Como vagón de primera clase que es “El Cabal” se extiende en consideraciones que subrayan el parecido del tren con la sociedad humana. Algunas de ellas, de tipo sociológico:
─Un tren es una imitación de la sociedad: la locomotora simboliza el Poder Público: las “terceras” son el pueblo; “las segundas”, la clase media; nosotros, la nobleza…
Otras son apreciaciones “poéticas”, como cuando habla del vagón destinado a llevar el correo:
─ Allí van los periódicos, difundidores de la actualidad, y las cartas, con sus palpitaciones de amor o de ambición, que el tren irá luego dejando en las estaciones del tránsito cual si repartiendo fuese apretones de manos”.
Otras son reflexiones de tipo técnico, como cuando se dice que “la máquina, es el alma del convoy, su voluntad embestidora, su verbo”.
Otras, simples curiosidades, como la de que hubo un tiempo en el que “las compañías ferroviarias imponían a su locomotoras nombres de ciudades o de ríos”, para pasar a llamarlas después con un nombre más acorde a los nuevos tiempos: un número; pero que quienes conocían a fondo la particular psicología de la máquina, acabarían humanizando con muy distintos apodos: La Recelosa, La Fanfarrona, La Tirones, La Caliente, La Impetuosa, etc…

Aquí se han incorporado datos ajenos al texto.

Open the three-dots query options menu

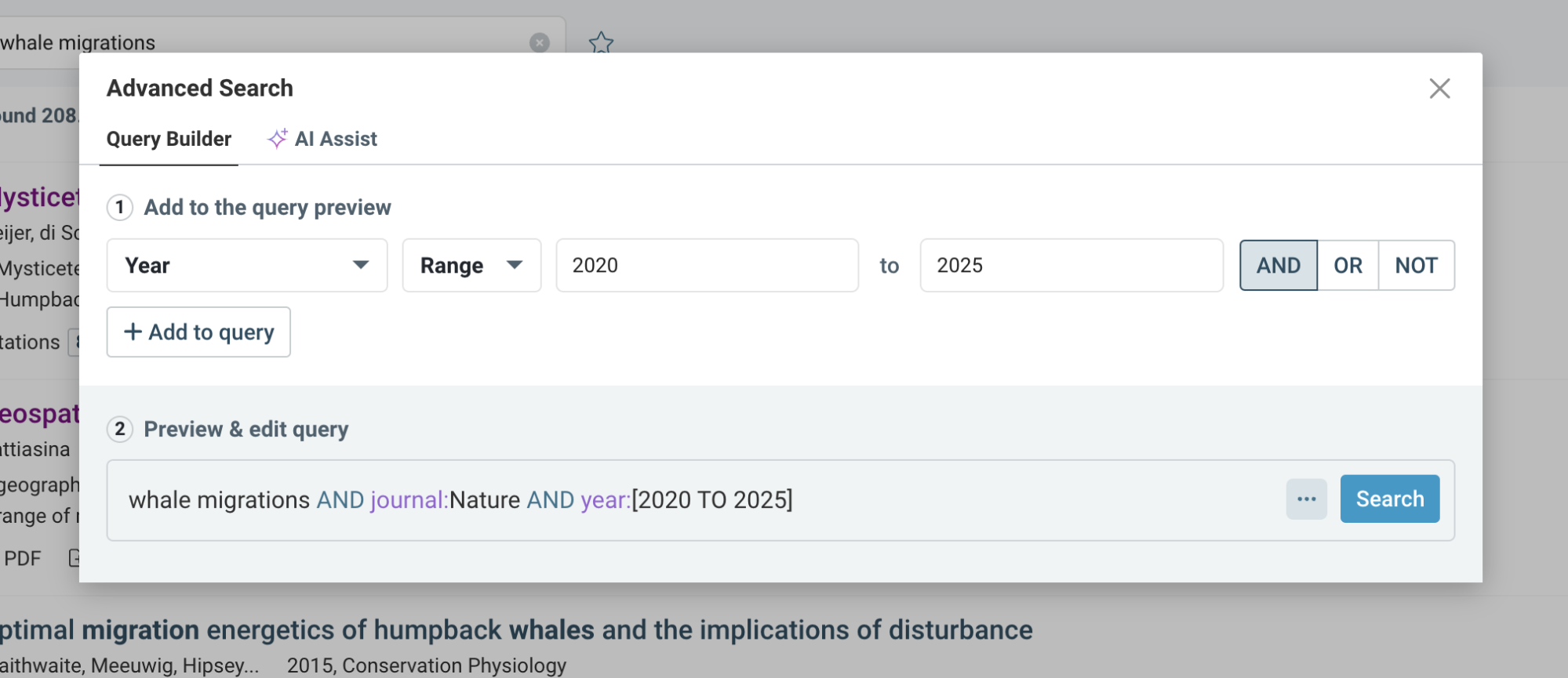(1306, 499)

Y en otro apartado se alude al peculiar lenguaje de signos que usaban las locomotoras: “dos silbidos cortos, apretar los frenos; pitido breve, aflojarlos; muchos cortos, peligro inminente; tres prolongados, que tomará la vía de la derecha: un solo silbido, la zurda…”

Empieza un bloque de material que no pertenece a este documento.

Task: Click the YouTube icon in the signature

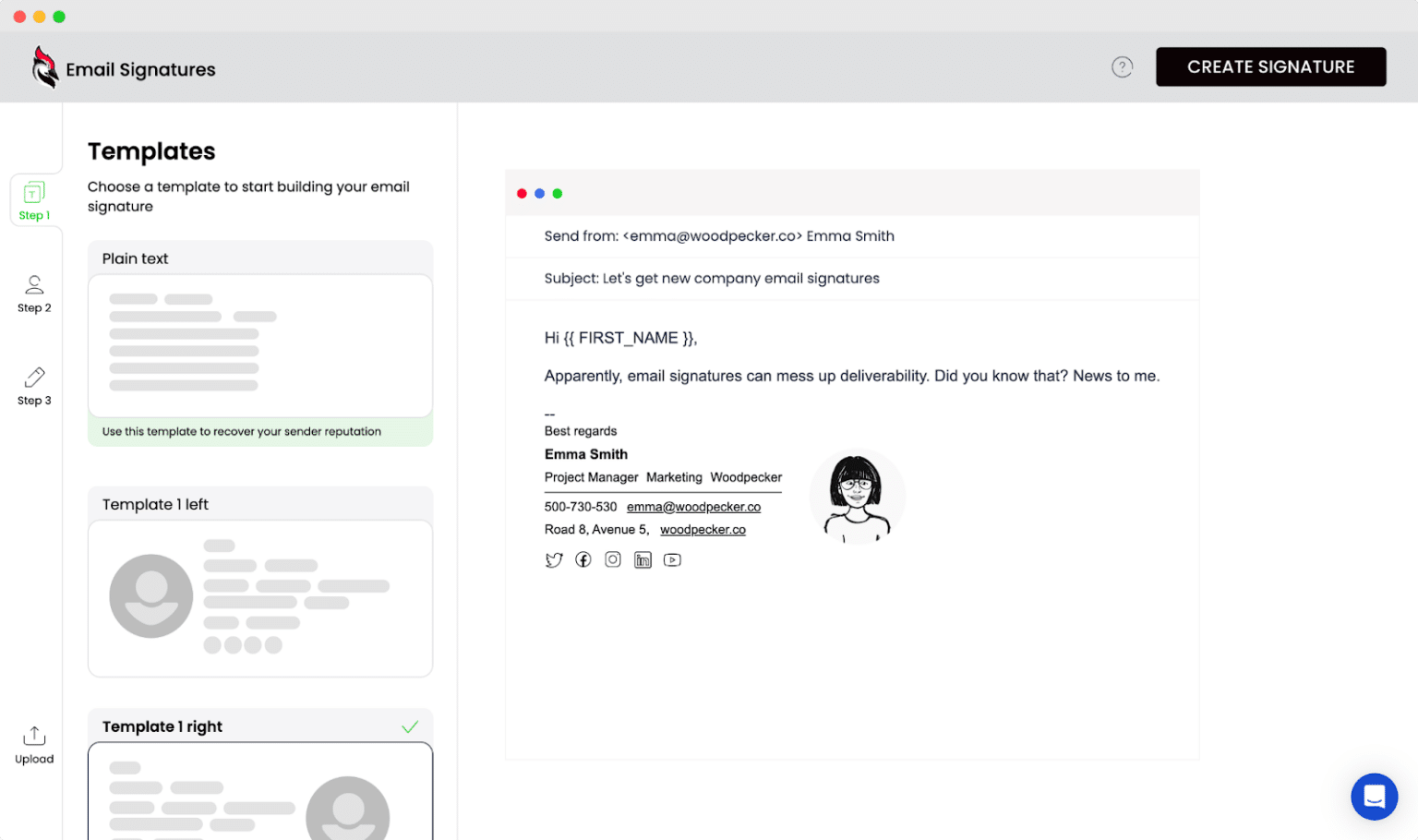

Y así, al rugiente ritmo de la máquina, nuestro vagón de primera nos va descubriendo el arte, la historia, las costumbres y el paisaje que dan su impronta al país:
─ Dejamos atrás la Tierra de Campos, que bien pudiera llamarse “el granero de España” (…) Paredes de Nava. Donde nació Alonso de Berruguete, (…) y Sahagún, la romana, en que reposan los muy removidos huesos de Alfonso VI. El convoy llega a León, que más que con su catedral, modelo de arquitectura gótica, se enorgullece de haber visto naceral guardador de Tarifa, don Alfonso Pérez de Guzmán”.
Y hasta se lanzará a bosquejar la singular psicología de sus individuos:
─ El regocijo del andaluz es epidérmico; el andaluz se ríe por la piel; ríe por elegancia, por altruismo, porque sabe que el dolor es desagradable; pero su carne, toda su carne sensual es trágica. No incurramos en la vulgaridad, harto extendida, de confundir la alegría con la gracia.
Todas las demás cuestiones que afectan el interés del lector quedarán esbozadas mediante esa figura literaria que consiste en atribuir cualidades humanas a un objeto que no las tiene; gracias a tan original recurso será un vagón quien nos ilustre acerca de las viejas estaciones de pueblo; de sus cantinas; de la multitud de viajeros que hasta allí acuden ─bandidos, frailes, toreros, amantes, salteadores, galanes, tipos raros, interventores…─; de sucesos cómicos y amorosos; del asesinato de un hombre a manos de su amante; de historias folletinescas como aquella de Emma Sensori que, tras acabar con la vida de su esposo y de la amante, se tira del tren en marcha; de personalidades concretas como los escultores Julio Antonio, y Pedro Juan, o el escritor Leonardo Ruiz─ Fortún; de sucesos catastróficos, como el choque de Chinchilla ─entre el correo de Valencia y un mixto de Cartagena─, o el descarrilamiento del tren Vallecas─ Vicálvaro.
En definitivas cuentas: un vagón de primera clase al que espera un final feliz, y que acabará sus días convertido en hogar, o en caseta; o tal vez en tibio rescoldo, de ése que calienta el cuerpo, alimenta el alma, y da alas a los recuerdos:
─ “Esos rostros, esas siluetas, espumas de siglos, me traspasaron el ánimo y los recordaré mientras viva”.